Text block>
▼▼▼
All four adults sharing the patio with me abruptly looked up from their conversation. I noticed this, and mistook it for interest. I put the chicken down again and pushed; it obligingly repeated the phenomenon. "Didja see?" I cried. "Didja see?"

Looking back through my memories through a child's eye, the expressions on their faces still kind of amuse me. My grandmother's face indicated that her entire brain just kind of locked up on her from sheer shock. My father, on the other hand, had his mouth hanging open and looked kind of like he wanted to laugh, but was wondering whether or not he should swat me for appearances' sake. Mom got a firm set to her jaw and glared at my grandfather -- (did YOU buy him that thing?), and Gran'ther looked most confused of all -- partly amused, partly shocked, and partly like the captain of the Exxon Valdez preparing to meet with the press --"Well, it wasn't supposed to do that..."

I can correctly interpret these expressions only now, as an adult. As a child, at the time, I simply assumed that they were as blown away by the magic of the phenomenon as I was -- as if Pinocchio had become a real boy, or the Tin Man of Oz had suddenly needed to take a leak or something. Merrily, I proceeded to hop my little plastic chicken around the pavement, leaving little piles of confectionary crap in its wake. Just as the adults were regaining the power of speech, it occurred to my sister, who was sitting nearby, that the chicken's leavings ... were edible.
▲▲▲
Work to do>
**1)** Answer these questions about the plastic chicken story, each in one line:
(a) How many adults were on the patio with the narrator?
(b) Who did Mom glare at?
(c) Who realized that the chicken's leavings were edible?
**2)** Put this sentence from the plastic chicken story into Spanish: "I noticed this, and mistook it for interest."
**3)** Repeat part of the plastic chicken story word for word. Begin at the words "I can correctly" and stop after "leavings ... were edible.".

Dataset>
▼▼▼
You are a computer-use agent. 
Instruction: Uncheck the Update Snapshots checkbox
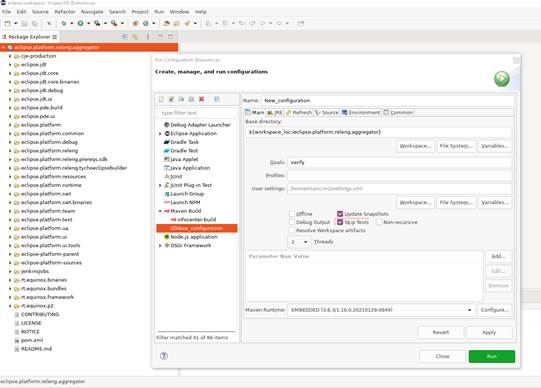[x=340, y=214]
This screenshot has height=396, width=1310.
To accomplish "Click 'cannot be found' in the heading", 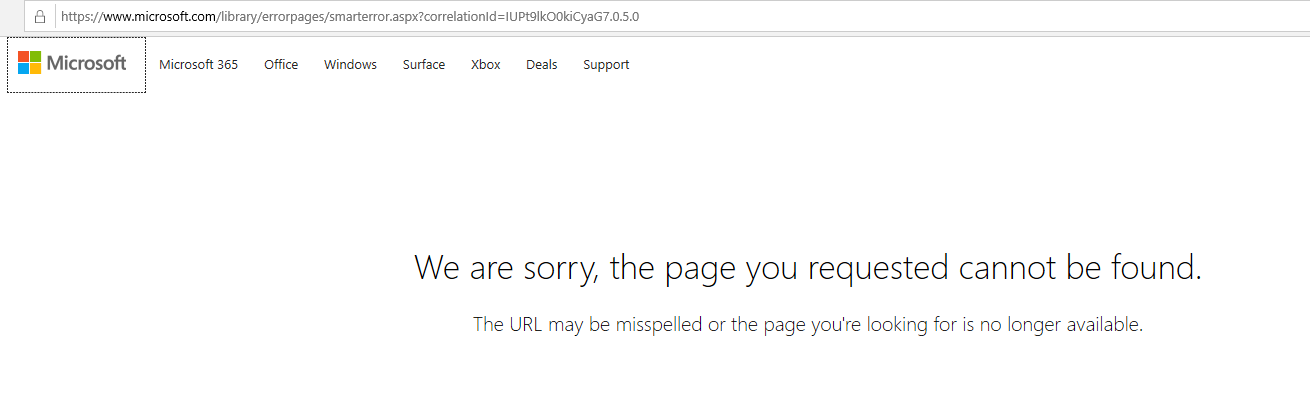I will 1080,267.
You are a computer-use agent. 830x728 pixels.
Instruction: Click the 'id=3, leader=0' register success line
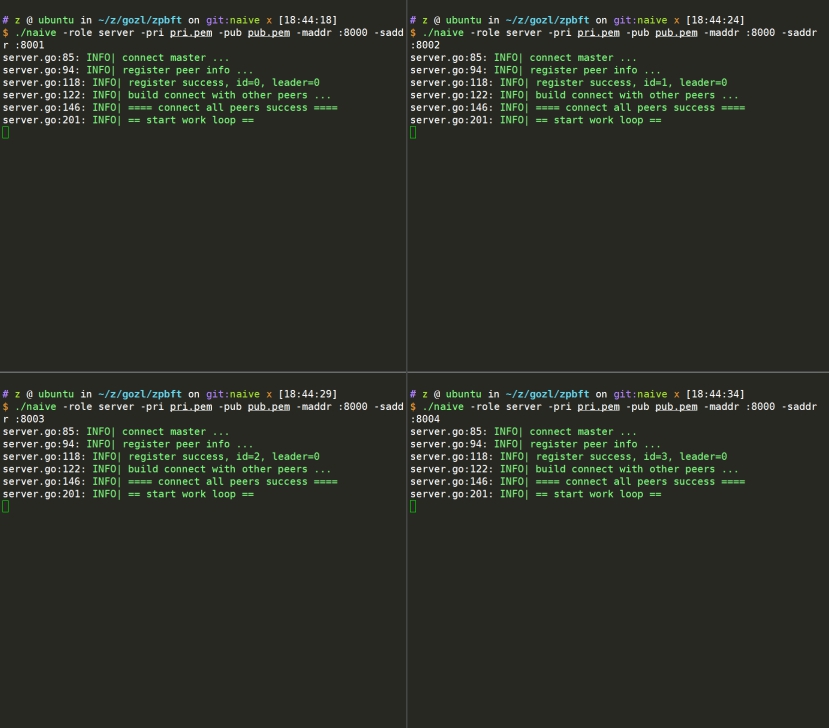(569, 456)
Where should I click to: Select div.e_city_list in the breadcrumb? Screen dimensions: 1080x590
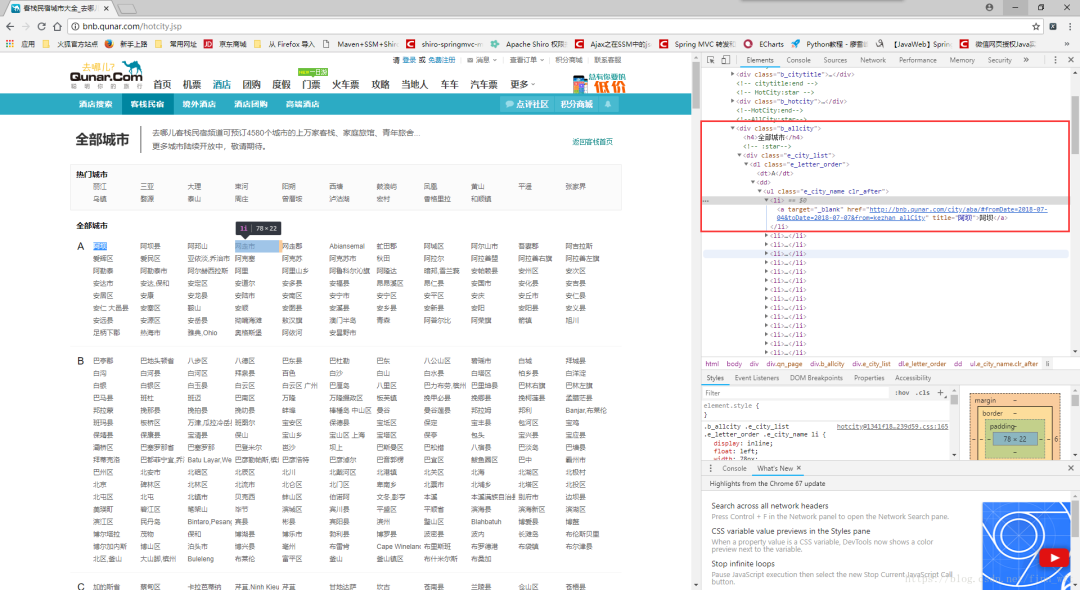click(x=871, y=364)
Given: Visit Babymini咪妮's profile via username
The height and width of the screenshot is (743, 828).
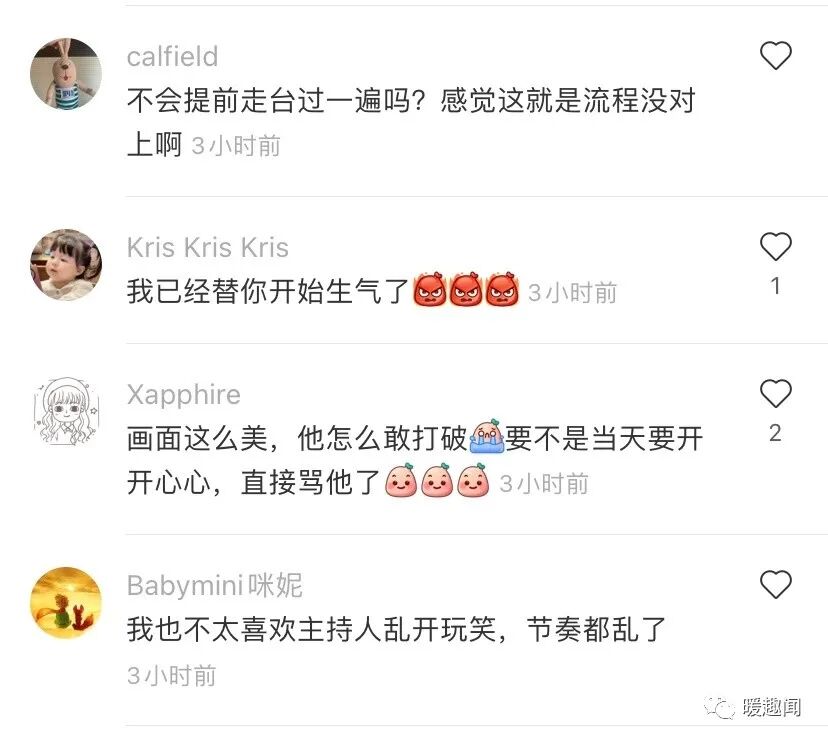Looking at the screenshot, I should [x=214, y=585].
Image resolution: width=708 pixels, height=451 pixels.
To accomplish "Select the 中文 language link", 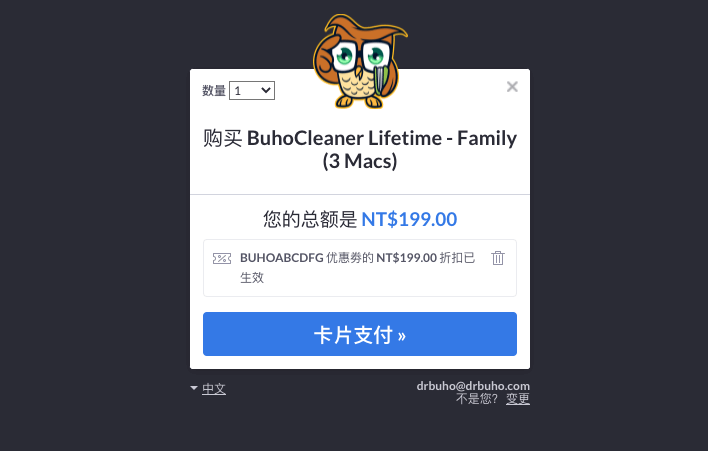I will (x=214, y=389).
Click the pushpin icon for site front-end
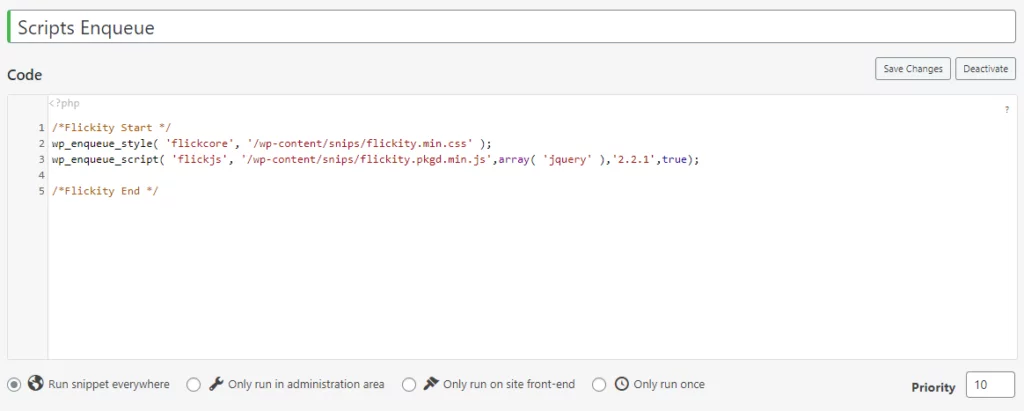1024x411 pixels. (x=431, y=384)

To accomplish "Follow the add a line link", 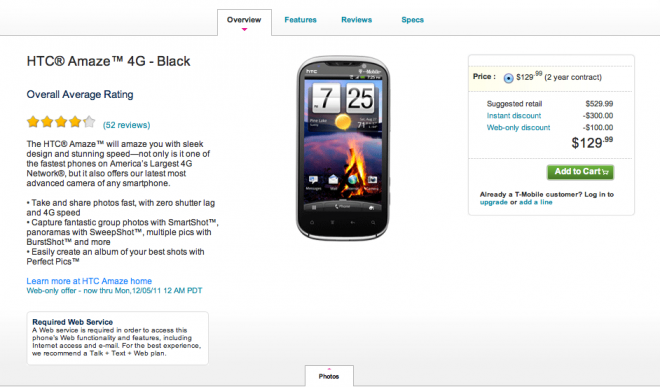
▲▲▲
Task results>
**1)**
(a) Four.
(b) The narrator's grandfather (Gran'ther).
(c) The narrator's sister.

**2)** Me di cuenta de esto y lo confundí con interés.

**3)**
I can correctly interpret these expressions only now, as an adult. As a child, at the time, I simply assumed that they were as blown away by the magic of the phenomenon as I was -- as if Pinocchio had become a real boy, or the Tin Man of Oz had suddenly needed to take a leak or something. Merrily, I proceeded to hop my little plastic chicken around the pavement, leaving little piles of confectionary crap in its wake. Just as the adults were regaining the power of speech, it occurred to my sister, who was sitting nearby, that the chicken's leavings ... were edible.